A Universidade Federal Fluminense destaca uma frase de Carl Jung para sintetizar aquilo que é central na proposta da disciplina: “Conheça todas as teorias, domine todas as técnicas, mas, ao tocar uma alma humana, seja apenas outra alma humana”.

A essência é a anamnese detalhada e o posterior exame clínico. O modo como se examina o paciente, como se palpa, se ausculta ou se percute complementam esse universo, rodeado de simbologias e aberto a inúmeras formas de interpretação.

Assim, a semiologia médica ainda encontra o desafio cotidiano de traduzir as queixas do paciente em uma hipótese diagnóstica ou em um diagnóstico previsto nos códigos internacionais. “Não é fácil interpretar os signos da fala humana. As palavras estão carregadas de sentido, mas como abrir as portas e janelas que levam ao coração das palavras?

Como descobrir os sentidos que essas palavras fazem para as pessoas? (FRANCO, S.G., Hermenêutica e Psicanálise na Obra de Paul Ricoeur, São Paulo: Loyola, 1995, p.12)
Mais do que oferecer ao médico informações sobre a doença, a semiologia abre caminhos para desvendar questões que afligem o paciente e afetam sua qualidade de vida. É a partir da narrativa do doente que será possível traçar a análise que leva ao diagnóstico.

Naturalmente, exercitar essa escuta cautelosa pressupõe o “olho no olho”, o estabelecimento de uma relação de respeito e confiança mútua.

Mas a dificuldade de expressão, somada ao medo, à fragilidade do momento e a toda a carga emocional do paciente, por vezes dificulta o diagnóstico.

Cabe ao médico assumir um posicionamento adequado. Dedicar atenção especial aos medos e anseios do paciente e de seus familiares servirá para deixá-los mais confortáveis para expor suas dúvidas e preocupações. O resultado é um ambiente mais favorável para que pacientes e médicos coloquem mais claramente as informações a respeito da doença e das perspectivas de tratamento.

Uma das questões relacionadas à semiologia é se essa empatia do médico e a capacidade de estabelecer uma relação estreita com o paciente podem ser ensinadas. E, justamente por não haver uma regra ou resposta exata, o alerta é que a dificuldade de comunicação pode se tornar um dos maiores desafios da prática clínica.

As diferenças socioculturais entre médico e paciente e a multiplicidade de formas com que diferentes pacientes expressam a mesma doença também devem ser levadas em consideração, segundo Rilva Lopes de Sousa-Muñoz, médica generalista e professora de semiologia médica da Universidade Federal da Paraíba: “Reflexo social e corporal não são um processo exclusivamente biológico”, ressalta, reconhecendo também o reducionismo do modelo biomédico diante da complexidade da experiência de adoecimento.

A disciplina da semiologia médica procura desenvolver no aluno essa habilidade de interagir e se comunicar, dando início à verdadeira interação médico-paciente. “É necessário haver maior treinamento nas escolas médicas e até na residência. O médico precisa saber como dar notícias ruins ou até um diagnóstico potencialmente fatal”, pontua Lucíola de Barros Pontes, oncologista do Hospital Israelita Albert Einstein (HIAE).

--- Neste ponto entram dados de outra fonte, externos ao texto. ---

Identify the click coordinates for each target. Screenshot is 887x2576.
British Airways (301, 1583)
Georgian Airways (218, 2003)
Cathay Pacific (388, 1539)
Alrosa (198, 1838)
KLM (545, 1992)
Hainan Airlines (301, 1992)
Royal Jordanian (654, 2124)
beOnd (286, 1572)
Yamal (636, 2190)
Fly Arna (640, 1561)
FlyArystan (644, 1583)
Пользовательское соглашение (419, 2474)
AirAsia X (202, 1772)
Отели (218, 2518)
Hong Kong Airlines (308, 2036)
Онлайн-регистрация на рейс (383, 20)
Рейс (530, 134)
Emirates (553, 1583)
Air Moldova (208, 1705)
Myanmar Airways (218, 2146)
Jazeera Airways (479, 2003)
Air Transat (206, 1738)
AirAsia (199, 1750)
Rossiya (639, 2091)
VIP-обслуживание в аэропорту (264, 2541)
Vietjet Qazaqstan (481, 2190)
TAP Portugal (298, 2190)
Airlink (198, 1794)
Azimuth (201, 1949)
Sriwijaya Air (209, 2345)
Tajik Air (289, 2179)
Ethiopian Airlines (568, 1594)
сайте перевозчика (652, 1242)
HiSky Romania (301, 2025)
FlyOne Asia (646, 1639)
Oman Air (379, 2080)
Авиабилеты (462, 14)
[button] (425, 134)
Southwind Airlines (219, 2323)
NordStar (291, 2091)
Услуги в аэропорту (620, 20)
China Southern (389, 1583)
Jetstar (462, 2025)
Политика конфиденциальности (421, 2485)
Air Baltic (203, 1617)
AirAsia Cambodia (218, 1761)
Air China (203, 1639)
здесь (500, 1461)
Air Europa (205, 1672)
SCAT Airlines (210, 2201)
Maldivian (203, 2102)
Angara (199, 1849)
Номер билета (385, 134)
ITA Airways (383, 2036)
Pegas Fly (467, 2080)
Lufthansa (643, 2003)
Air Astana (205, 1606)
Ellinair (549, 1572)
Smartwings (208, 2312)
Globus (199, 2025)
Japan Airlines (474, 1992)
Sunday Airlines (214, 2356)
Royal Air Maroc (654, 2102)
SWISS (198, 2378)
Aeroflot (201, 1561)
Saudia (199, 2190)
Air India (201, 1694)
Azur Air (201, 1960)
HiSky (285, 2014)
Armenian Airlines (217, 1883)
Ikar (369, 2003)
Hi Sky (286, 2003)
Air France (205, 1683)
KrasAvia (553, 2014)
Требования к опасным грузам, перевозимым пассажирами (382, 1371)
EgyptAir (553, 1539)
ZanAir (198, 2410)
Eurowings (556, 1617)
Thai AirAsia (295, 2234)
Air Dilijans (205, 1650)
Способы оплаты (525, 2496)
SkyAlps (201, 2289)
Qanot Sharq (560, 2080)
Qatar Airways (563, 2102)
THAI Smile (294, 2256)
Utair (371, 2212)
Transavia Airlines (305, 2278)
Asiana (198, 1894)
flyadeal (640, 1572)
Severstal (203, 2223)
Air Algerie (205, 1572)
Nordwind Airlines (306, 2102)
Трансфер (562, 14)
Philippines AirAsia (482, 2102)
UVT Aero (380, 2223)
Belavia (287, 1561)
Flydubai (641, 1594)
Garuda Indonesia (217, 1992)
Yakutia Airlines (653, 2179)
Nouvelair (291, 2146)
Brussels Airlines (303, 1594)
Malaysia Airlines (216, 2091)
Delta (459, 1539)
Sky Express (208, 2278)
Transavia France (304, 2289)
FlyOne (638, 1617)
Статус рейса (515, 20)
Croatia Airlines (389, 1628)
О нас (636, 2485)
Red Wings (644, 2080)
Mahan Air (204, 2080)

Em sua formação, o profissional é treinado para tentar resolver problemas e tratar das pessoas, mas quando a doença apresenta um grau maior de complexidade, como acontece com o câncer, pode faltar certa aptidão para conduzir um diálogo franco e aberto. Para preencher essa lacuna, os cursos de educação médica continuada têm apontado a importância de revalorizar essa ligação com o paciente.

É claro que, ao lado do conteúdo aprendido na formação e da aptidão pessoal, a experiência conquistada ao longo da carreira conta pontos preciosos.
É o que garante o veterano Humberto Torloni, do A.C. Camargo Cancer Center. “O médico sabe tudo sobre a doença, mas o doente às vezes pode ensinar em uma frase algo que não foi aprendido em nenhum livro”, ensina.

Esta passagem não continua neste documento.